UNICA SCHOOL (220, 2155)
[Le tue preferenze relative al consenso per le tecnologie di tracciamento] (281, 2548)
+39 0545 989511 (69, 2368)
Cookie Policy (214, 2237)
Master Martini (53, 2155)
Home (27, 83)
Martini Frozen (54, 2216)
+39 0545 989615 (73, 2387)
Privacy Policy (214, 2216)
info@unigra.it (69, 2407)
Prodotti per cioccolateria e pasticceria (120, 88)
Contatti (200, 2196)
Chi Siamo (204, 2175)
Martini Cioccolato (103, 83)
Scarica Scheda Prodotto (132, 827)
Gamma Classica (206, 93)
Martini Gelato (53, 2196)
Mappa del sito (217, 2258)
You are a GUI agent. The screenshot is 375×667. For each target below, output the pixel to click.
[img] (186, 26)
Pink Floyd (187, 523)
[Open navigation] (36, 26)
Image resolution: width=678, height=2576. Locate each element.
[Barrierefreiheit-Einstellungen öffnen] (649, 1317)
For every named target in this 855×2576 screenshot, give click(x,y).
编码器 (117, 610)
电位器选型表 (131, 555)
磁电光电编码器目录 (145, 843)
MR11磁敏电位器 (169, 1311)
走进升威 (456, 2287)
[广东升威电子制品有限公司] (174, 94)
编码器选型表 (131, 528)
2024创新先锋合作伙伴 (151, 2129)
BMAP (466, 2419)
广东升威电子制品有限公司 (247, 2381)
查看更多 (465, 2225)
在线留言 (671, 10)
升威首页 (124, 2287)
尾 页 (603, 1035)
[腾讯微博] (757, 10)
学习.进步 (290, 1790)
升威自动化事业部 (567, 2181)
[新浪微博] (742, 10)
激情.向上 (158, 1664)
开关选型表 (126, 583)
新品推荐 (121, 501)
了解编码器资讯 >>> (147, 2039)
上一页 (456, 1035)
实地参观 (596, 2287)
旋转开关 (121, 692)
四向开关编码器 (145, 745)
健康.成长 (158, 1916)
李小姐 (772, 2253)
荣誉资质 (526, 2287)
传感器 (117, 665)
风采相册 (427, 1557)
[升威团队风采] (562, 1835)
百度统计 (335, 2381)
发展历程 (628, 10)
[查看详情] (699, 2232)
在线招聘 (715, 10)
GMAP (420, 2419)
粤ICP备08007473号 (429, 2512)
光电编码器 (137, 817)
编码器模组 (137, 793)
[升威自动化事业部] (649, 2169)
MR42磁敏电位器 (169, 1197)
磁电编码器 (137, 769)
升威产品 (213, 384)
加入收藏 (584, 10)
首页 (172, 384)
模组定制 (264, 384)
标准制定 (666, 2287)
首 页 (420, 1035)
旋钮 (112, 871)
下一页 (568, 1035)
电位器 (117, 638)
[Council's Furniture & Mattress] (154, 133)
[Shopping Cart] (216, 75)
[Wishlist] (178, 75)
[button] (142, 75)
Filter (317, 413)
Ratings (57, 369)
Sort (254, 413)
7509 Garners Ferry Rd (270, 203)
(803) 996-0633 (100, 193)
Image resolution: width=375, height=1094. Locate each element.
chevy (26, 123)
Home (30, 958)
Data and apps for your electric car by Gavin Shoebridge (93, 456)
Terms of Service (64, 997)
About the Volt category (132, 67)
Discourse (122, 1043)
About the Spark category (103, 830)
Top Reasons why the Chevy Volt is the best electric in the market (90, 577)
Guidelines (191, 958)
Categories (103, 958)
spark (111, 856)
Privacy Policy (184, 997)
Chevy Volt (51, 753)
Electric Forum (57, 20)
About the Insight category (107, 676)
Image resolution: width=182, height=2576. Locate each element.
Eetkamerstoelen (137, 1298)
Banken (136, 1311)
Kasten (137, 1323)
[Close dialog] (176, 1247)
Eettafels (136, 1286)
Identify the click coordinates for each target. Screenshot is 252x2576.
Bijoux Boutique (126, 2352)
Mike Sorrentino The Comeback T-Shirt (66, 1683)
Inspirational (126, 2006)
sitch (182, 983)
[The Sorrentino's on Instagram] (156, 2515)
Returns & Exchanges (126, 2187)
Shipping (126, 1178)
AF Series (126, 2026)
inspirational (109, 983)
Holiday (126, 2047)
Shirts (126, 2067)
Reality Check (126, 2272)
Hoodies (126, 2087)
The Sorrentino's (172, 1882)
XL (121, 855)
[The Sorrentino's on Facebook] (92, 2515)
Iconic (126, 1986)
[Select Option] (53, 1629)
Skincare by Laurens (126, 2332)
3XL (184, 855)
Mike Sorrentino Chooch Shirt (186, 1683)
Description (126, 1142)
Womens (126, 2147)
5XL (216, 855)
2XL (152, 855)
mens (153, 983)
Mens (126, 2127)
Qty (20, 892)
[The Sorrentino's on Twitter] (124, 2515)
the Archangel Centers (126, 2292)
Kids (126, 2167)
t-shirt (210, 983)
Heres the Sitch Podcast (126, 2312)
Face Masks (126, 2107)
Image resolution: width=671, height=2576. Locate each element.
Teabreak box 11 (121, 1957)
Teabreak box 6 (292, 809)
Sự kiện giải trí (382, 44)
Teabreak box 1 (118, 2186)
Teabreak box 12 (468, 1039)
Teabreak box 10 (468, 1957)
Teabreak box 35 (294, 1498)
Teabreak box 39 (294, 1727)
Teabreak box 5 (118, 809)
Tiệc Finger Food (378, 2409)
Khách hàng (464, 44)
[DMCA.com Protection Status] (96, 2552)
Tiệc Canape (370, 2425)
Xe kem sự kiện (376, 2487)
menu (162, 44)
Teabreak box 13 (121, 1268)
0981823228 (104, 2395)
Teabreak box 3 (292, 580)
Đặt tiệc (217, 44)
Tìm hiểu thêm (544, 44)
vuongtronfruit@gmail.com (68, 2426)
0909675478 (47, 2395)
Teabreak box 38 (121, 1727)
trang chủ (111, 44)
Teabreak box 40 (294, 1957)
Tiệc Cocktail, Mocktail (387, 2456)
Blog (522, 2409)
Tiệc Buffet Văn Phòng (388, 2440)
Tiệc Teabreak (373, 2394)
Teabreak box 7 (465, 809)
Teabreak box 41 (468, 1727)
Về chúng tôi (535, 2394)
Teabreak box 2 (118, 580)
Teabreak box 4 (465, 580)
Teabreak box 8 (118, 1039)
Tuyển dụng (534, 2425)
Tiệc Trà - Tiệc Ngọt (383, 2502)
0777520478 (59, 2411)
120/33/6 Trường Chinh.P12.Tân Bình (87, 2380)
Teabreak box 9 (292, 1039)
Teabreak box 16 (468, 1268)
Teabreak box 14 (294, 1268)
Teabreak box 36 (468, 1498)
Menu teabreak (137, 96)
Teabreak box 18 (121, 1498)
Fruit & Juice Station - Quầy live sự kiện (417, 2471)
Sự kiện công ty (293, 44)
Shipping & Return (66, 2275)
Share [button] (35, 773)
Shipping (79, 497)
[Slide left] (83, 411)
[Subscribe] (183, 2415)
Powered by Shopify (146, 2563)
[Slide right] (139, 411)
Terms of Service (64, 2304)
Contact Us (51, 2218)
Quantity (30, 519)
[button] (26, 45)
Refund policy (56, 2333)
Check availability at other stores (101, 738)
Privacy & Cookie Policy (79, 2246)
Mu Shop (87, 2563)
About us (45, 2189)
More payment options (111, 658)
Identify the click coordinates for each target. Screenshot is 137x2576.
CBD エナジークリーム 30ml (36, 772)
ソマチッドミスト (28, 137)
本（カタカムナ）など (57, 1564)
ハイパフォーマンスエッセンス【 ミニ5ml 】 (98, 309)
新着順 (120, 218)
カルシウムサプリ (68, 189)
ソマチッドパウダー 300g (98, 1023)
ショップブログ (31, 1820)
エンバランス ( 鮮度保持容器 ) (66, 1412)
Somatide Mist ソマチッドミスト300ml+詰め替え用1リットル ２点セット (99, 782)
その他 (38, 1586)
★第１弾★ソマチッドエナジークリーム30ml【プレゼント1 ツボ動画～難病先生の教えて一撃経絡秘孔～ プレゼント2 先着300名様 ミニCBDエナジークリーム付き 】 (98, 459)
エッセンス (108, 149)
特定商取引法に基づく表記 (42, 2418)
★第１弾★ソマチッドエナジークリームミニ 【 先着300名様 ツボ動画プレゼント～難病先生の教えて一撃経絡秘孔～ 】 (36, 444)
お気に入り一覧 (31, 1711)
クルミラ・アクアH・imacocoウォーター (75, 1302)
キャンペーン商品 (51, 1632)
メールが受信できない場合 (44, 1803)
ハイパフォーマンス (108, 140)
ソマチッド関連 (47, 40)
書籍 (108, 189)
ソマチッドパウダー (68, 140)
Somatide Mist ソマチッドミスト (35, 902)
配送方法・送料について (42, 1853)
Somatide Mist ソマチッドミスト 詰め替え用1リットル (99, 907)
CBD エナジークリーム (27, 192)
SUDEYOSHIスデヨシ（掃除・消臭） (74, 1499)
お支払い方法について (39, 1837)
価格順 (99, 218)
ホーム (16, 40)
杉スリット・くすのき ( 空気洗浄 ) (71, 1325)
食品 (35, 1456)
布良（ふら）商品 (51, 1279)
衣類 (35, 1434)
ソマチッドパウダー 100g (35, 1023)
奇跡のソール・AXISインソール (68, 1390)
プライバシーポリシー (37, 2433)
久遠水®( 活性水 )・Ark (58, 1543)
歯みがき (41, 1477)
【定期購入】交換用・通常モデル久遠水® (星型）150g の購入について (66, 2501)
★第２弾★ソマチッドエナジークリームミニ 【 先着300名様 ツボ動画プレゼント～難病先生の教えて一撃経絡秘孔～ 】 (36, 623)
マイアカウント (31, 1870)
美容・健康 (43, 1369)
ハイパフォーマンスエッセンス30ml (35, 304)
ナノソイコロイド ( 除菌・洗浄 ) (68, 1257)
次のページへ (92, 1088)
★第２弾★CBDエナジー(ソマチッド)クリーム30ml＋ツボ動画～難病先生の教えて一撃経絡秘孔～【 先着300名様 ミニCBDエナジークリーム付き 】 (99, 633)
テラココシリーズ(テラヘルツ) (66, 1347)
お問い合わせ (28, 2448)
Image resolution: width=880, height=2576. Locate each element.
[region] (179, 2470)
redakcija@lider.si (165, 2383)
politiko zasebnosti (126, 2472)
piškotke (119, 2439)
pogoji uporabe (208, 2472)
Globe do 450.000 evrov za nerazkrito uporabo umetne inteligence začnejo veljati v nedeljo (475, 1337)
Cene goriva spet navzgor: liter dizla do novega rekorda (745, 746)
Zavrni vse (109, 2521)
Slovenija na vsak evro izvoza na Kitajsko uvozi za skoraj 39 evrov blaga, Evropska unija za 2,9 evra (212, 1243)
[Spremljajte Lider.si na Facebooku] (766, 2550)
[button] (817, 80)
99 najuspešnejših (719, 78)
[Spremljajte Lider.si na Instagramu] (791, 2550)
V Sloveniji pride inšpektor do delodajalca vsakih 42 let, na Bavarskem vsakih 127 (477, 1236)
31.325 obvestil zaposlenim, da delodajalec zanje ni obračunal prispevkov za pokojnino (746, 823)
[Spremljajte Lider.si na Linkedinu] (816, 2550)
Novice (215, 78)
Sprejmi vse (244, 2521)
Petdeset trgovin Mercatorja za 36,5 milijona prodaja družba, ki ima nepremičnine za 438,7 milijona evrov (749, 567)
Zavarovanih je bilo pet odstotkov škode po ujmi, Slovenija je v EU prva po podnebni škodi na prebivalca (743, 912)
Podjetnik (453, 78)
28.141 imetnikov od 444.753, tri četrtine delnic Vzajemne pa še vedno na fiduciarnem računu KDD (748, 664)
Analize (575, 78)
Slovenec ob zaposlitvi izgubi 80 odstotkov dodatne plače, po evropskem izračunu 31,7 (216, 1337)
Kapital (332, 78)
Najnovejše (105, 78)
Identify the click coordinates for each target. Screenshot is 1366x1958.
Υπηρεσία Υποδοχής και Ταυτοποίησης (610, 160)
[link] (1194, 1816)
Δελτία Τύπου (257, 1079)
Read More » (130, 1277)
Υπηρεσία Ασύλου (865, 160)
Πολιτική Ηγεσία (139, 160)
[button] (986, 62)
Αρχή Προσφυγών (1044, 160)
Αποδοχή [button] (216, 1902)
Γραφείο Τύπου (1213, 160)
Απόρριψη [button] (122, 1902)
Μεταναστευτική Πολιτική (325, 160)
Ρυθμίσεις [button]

Task instructions ▸ Where a line of the records holds the word "coordinates", copy that line.

Finished task ▸
Identify the click coordinates for each target. Screenshot is 252x2576.
Identify the click coordinates for each target. Screenshot is 137x2576.
Identify the click coordinates for each target. Screenshot is 1366x1958.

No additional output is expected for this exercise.